Mit schweren Schritten.
Gleich würde es da sein.
8.
Der Schatten stürmte auf die kleine Lichtung unter dem Baumriesen und sackte zu Boden. Mary schrie auf, sie kauerte wie die anderen neben dem Feuer, bereit zu fliehen. Lediglich León stand vor dem Eindringling und sprang mit einem einzigen Satz vor. Seine Bewegungen waren kaum sichtbar, so schnell ging es. Die Klinge blitzte auf, jagte hinab… als er plötzlich innehielt.
»Es ist einer von uns«, sagte er ruhig. Er trat einen Schritt zur Seite und gab den Blick frei.
Tatsächlich, vor ihnen, in gekrümmter Haltung, lag japsend ein Fremder. Das kurze hellblonde Haar klebte nass an seinem Kopf. Unter der Wanderjacke hob und senkte sich hektisch sein Brustkorb. Sein schwerer Atem erfüllte die Stille.
Jeb warf seinen brennenden Ast zurück ins Feuer und trat näher. Der fremde Junge schien sich nicht bewegen zu können. Jeb sah, wie die Augenlider unkontrolliert flatterten, er zuckte am ganzen Körper. Dann plötzlich ein kaum hörbares Krächzen. »Wasser.«
Sofort ging Jeb zu seinem Rucksack und zog die Wasserflasche heraus. Er kniete sich neben den Jungen, stützte mit der Hand den Nacken des anderen, während dieser gierig das Wasser schluckte. Flüssigkeit rann sein Kinn hinab, aber er trank weiter, bis die Flasche leer war. Jeb seufzte stumm. Er selbst hatte sein Wasser eisern rationiert und fast nichts getrunken.
Der Junge drehte sich auf den Rücken, legte den Kopf in den Nacken und sah ihn an.
Hell und klar wie ein Bergsee leuchteten seine unglaublich blauen Augen im schwachen Schein des flackernden Feuers.
León hatte das Messer wieder eingesteckt und sah neugierig auf den Jungen hinab.
»Danke«, flüsterte der Fremde. »Ich renne schon seit Ewigkeiten. Mein Name ist Mischa.«
Seltsamer Name, dachte Jeb. Klingt fremd.

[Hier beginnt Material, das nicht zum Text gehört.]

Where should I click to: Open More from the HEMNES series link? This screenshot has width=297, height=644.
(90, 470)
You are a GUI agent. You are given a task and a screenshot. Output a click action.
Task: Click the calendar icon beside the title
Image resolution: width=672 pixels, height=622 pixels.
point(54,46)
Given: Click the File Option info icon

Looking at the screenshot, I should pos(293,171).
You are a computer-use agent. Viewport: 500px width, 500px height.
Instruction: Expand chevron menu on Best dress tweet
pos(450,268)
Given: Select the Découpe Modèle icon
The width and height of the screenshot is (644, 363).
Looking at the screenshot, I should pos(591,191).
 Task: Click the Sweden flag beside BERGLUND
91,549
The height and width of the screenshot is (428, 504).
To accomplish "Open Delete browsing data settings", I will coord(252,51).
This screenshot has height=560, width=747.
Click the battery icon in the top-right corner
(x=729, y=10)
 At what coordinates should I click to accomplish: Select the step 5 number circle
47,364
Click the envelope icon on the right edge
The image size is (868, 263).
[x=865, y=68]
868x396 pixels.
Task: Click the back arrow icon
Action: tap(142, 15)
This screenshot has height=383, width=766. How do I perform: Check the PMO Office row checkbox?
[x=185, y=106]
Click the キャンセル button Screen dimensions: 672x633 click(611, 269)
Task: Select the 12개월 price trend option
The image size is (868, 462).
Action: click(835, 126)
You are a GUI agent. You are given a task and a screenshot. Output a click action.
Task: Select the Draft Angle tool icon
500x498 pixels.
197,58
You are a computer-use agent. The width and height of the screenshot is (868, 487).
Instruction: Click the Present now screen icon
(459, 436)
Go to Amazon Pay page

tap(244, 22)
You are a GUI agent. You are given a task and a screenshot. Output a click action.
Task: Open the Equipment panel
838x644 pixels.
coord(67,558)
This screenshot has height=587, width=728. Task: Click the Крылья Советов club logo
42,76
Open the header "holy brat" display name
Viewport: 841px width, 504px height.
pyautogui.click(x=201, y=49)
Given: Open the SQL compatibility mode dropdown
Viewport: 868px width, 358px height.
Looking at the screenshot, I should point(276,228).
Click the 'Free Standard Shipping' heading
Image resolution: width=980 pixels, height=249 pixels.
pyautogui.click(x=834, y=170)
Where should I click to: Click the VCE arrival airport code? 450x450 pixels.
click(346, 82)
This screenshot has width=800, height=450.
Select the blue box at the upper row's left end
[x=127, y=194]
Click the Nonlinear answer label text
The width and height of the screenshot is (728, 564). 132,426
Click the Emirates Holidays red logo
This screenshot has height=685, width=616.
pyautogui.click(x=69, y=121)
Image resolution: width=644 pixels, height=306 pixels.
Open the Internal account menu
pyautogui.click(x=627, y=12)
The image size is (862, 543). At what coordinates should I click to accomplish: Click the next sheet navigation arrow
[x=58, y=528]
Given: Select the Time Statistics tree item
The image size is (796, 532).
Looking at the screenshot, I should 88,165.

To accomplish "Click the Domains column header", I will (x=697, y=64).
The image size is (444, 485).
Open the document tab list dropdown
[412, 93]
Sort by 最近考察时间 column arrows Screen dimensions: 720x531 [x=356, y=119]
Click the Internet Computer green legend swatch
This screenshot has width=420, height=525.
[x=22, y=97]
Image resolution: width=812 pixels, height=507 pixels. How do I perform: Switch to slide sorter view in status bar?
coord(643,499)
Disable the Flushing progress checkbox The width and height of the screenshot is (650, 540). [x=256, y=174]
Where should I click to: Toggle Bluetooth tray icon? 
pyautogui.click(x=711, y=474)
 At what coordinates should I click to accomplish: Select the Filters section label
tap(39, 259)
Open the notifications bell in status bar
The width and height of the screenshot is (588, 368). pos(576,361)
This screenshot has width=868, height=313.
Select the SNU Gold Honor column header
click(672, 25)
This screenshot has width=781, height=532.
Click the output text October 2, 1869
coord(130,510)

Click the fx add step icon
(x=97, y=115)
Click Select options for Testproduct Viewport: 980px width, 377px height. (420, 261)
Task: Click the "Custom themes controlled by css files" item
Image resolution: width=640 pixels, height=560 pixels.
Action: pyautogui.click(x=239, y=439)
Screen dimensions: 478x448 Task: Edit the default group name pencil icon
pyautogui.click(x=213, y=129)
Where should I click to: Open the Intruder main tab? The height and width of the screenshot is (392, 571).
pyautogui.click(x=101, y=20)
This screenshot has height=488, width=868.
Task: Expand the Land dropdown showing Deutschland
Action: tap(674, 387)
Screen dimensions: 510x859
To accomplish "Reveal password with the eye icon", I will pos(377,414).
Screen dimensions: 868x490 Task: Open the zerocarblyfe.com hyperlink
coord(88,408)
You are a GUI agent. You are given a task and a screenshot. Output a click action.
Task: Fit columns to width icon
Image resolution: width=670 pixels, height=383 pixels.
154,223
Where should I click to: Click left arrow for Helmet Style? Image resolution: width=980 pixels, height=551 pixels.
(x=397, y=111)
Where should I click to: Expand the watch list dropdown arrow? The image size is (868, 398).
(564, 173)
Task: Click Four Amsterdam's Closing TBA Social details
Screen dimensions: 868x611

»Ich bin Jeb, das hier ist León. Woher kommst du? Warum bist du so gerannt?«
»Ich wurde angegriffen.« Der Junge deutete auf seinen linken Arm, der merkwürdig leblos neben ihm lag. Es war offensichtlich, dass jede Bewegung ihn unendlich viel Kraft kostete. »Ich weiß nicht, von wem oder von was, ich bin einfach nur davongerannt. Sie waren die ganze Zeit hinter mir. Ich hatte eigentlich keine Chance. Ich dachte, hier im Wald kann ich sie vielleicht abhängen. Dann hab ich das Feuer gesehen.« Er brach erschöpft ab.
»Sind deine Verfolger immer noch hinter dir her?«
»Ich weiß nicht, vielleicht haben sie meine Spur verloren. Sie haben die ganze Zeit schreckliche Schreie und Gekreische hervorgestoßen.« Mischa seufzte. Er wandte seinen Kopf und blickte zu den anderen, die um das Feuer saßen. »Hilf mir, mich aufzurichten.«
Jeb schob ihm die Hand unter den Rücken, dann zog er Mischa auf die Füße. Sein linker Arm hing schlaff herunter.
»Was ist mit deinem Arm?«, wagte Jenna zu fragen.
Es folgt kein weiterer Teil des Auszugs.